Geraldo Filme: patrimônio do samba

Geraldo Filme ou Geraldão da Barra Funda foi um dos grandes nomes e precursores do samba paulistano. Em uma conversa com o Observatório, o historiador Amailton Azevedo fala sobre a obra e a vida do artista

Publicado em 22/01/2019

Atualizado às 11:03 de 24/01/2019

Já em 1982, Geraldo Filme lamentava: “o samba não levanta mais poeira, o asfalto hoje cobriu o nosso chão” e, no entanto, apesar de os arranha-céus do Bixiga cobrir a luz da lua, “o Vai-Vai está firme no pedaço, é tradição, e o samba continua”. Essas frases, trecho do samba “Tradição”, contam um pouco da história do samba na capital paulista. Para além da fama do Bixiga, outros bairros também são temas da música de Geraldo, como atesta o historiador Amailton Azevedo em conversa com o Observatório. “Geraldo canta a Barra Funda, o Bixiga, circula nos chamados territórios negros antigos da cidade”, ou, nas palavras de Amailton, as “micro-áfricas” de São Paulo.
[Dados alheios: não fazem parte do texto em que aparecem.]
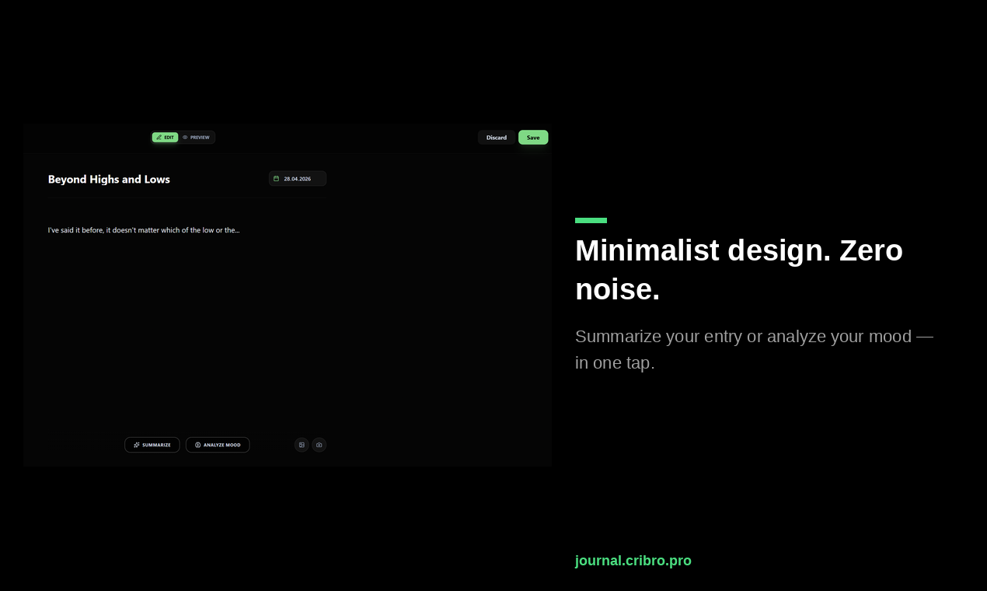Click the mood face icon on Analyze Mood
The width and height of the screenshot is (987, 591).
tap(197, 445)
Imagem do disco "Plínio Marcos em Prosa e Samba". De pé, ao fundo, Geraldo Filme. Acompanhado de Toninho Batuqueiro, à esquerda, Plínio Marcos e Zeca da Casa Verde.

Nascido em São João da Boa Vista, em 1928, no interior de São Paulo, Geraldo Filme chegou a gravar quatro discos, entre os quais História das Quebradas do Mundaréu (1973), com Plínio Marcos, Toniquinho Batuqueiro e Zeca da Casa Verde, e O Canto dos Escravos (1982), com Clementina de Jesus e Doca. O seu legado, vale salientar, segue muito vivo na música brasileira, sobretudo em relação ao samba paulistano.
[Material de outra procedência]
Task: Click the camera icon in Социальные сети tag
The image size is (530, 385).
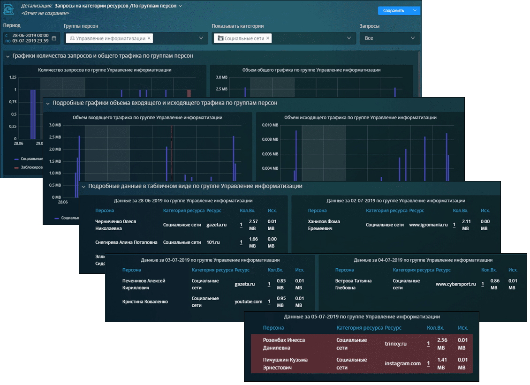Action: tap(220, 38)
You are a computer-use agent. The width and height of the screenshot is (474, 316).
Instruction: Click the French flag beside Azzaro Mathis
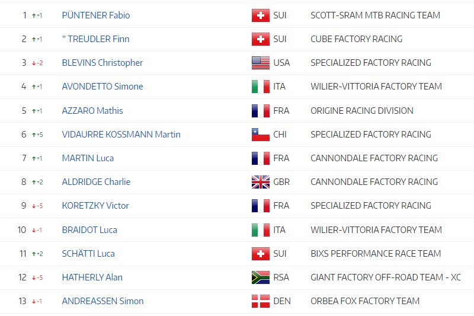[261, 111]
Influenciado pelo samba rural que chegava à Pauliceia, aos 10 anos o artista já tinha composição própria. “Eu Vou Mostrar” foi feito em resposta à provocação de seu pai, homem que dizia que São Paulo não era terra onde se fazia samba. Grande parte da vivência de Geraldo teve influência familiar: neto de ex-escravizados, sua produção musical não estava alheia a isso e é uma das representações da resistência cultural da população negra, força transformada, por exemplo, na música “História da Capoeira”.
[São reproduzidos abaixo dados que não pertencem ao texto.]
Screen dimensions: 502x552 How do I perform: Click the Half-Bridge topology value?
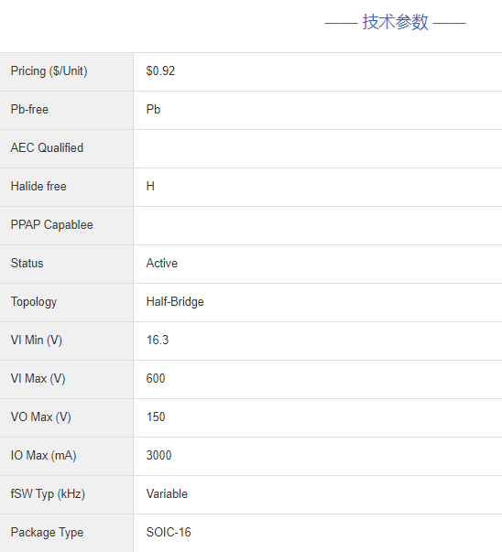point(175,302)
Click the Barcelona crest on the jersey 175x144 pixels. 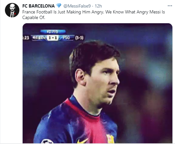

A vida do sambista é tema da pesquisa do historiador Amailton Magno Azevedo, professor do Programa de Pós-Graduação em História da Pontifícia Universidade Católica de São Paulo (PUC/SP) e autor do livro Sambas, Quintais e Arranha-Céus: as Micro-Áfricas em São Paulo (2016). Tamanho interesse surgiu, segundo Amailton, de uma conversa ou “de uma espécie de noite musical” com seu amigo e músico Lemenestréu:

“Nessa época, Lemenestréu e eu morávamos juntos. Eu era estudante do mestrado e estava fazendo uma pesquisa sobre rap em São Paulo. Ficávamos tocando violão e compondo. Numa madrugada dessas ele tocou um samba de Geraldo Filme, ‘O Silêncio no Bixiga’. Perguntei: ‘Pô, quem é esse cara?’. E ele me respondeu: ‘Como você não conhece? É um cara daqui de São Paulo que é muito importante na história do samba paulistano. Dá uma pesquisada que você vai ver que não é só o Adoniran Barbosa: tem muito mais coisa e o Geraldo é um desses caras que ajudaram a fundar uma memória do samba’. Fiquei curioso, em um primeiro momento: uma curiosidade musical que se transformou em uma preocupação de pesquisa.”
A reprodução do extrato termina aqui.